PROBLEM:
Having found the line containing "Click the 4,070,561.06 value tag on left axis" in the records below, copy that line and each later one exactly, dropping pictures.

Stored entries:
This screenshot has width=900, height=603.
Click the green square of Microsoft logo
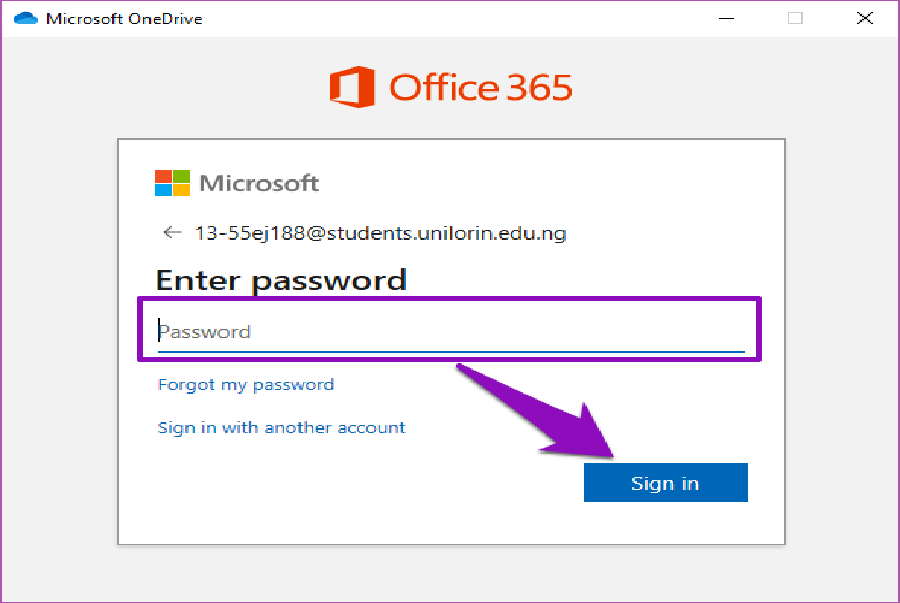tap(181, 176)
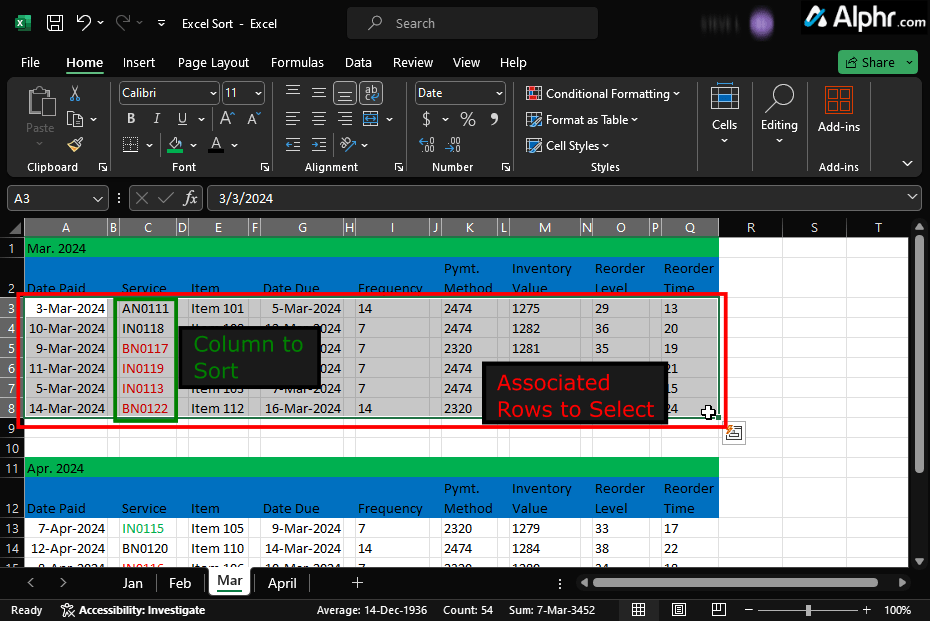The width and height of the screenshot is (930, 621).
Task: Expand the Conditional Formatting menu
Action: click(603, 94)
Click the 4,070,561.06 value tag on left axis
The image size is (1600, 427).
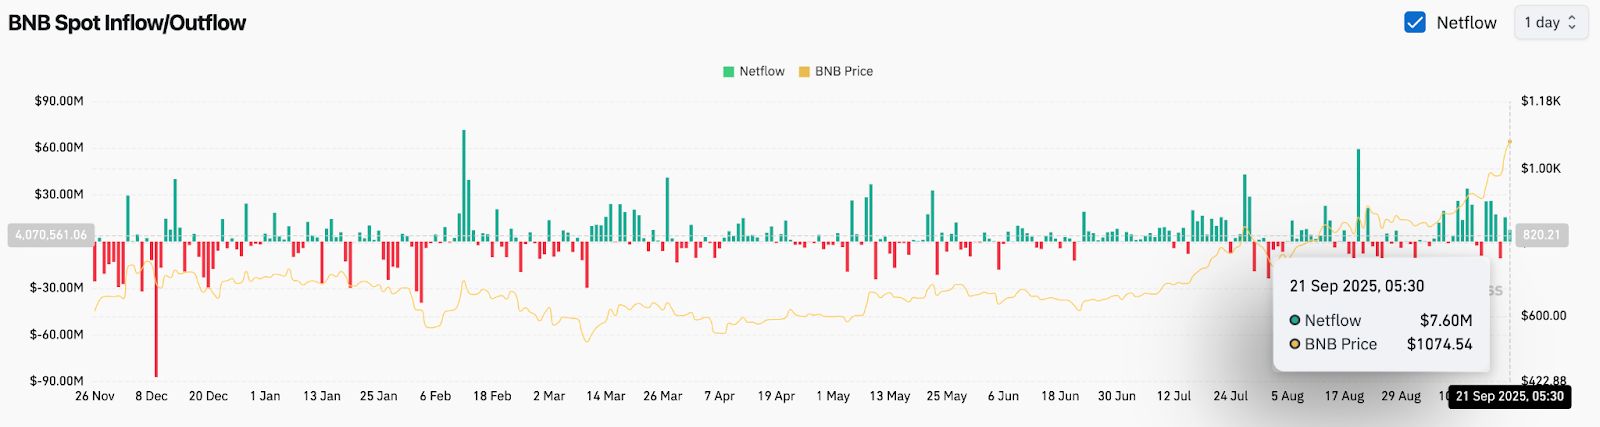(51, 235)
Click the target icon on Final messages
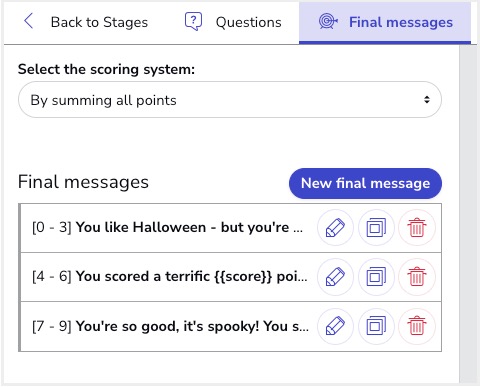The image size is (480, 387). click(x=328, y=22)
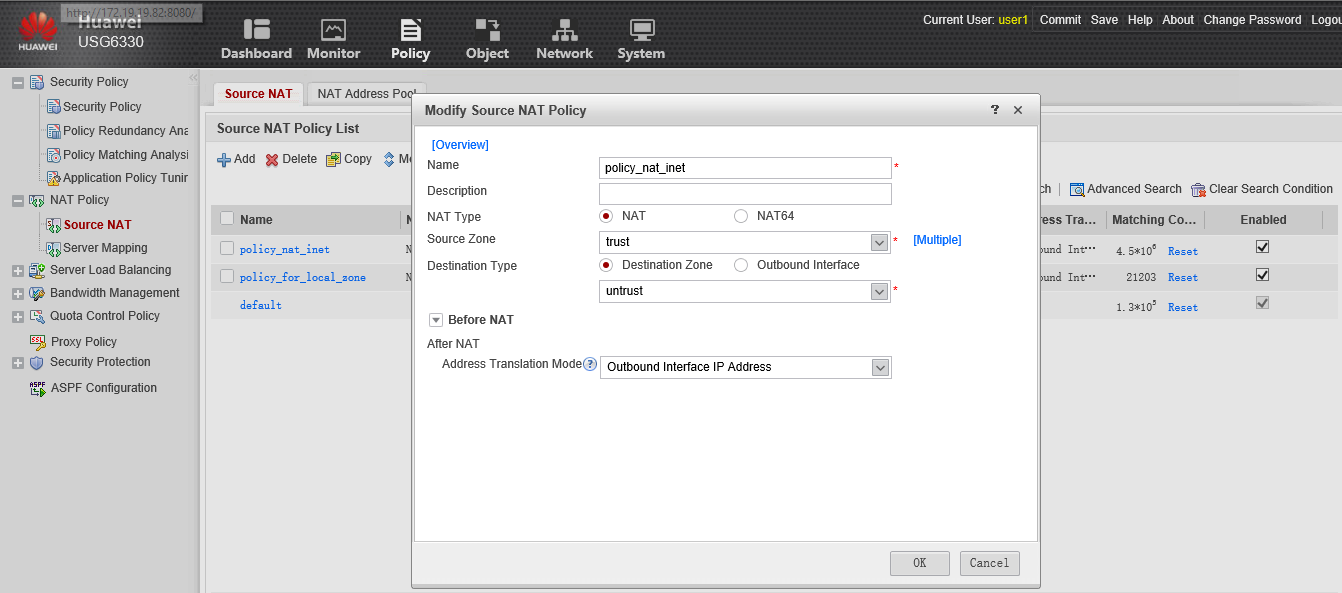Click the OK button in the dialog

(920, 563)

EXERCISE SOLUTION:
Click the 4,070,561.06 value tag on left axis
The image size is (1600, 427).
(51, 235)
Click the target icon on Final messages
The image size is (480, 387). click(x=328, y=22)
Click the OK button in the dialog

(920, 563)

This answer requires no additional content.